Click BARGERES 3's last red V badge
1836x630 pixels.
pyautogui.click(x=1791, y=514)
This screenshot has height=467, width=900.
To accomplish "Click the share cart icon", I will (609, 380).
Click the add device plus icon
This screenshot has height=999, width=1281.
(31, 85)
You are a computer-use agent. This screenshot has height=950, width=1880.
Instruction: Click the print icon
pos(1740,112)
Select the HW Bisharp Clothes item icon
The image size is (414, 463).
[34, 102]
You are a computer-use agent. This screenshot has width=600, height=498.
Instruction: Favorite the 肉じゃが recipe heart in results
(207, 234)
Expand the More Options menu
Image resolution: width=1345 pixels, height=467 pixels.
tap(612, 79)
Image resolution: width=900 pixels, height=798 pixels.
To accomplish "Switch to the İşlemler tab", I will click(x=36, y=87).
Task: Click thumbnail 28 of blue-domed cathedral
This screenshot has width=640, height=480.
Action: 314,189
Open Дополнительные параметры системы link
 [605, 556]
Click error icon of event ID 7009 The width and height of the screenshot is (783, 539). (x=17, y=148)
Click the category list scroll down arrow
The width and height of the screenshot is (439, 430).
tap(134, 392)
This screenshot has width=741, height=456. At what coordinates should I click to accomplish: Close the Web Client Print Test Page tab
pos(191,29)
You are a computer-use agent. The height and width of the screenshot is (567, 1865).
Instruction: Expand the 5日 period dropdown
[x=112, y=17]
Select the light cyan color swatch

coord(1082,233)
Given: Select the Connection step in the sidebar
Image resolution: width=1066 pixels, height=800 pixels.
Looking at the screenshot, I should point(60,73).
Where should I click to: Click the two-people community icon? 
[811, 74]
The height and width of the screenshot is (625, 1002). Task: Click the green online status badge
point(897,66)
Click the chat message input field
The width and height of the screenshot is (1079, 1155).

============

Give an exact reproduction of the lines from the one with "The height and width of the screenshot is (625, 1002)." to the final line of the entries, including both.

The height and width of the screenshot is (625, 1002). Task: Click the green online status badge
point(897,66)
Click the chat message input field
The width and height of the screenshot is (1079, 1155).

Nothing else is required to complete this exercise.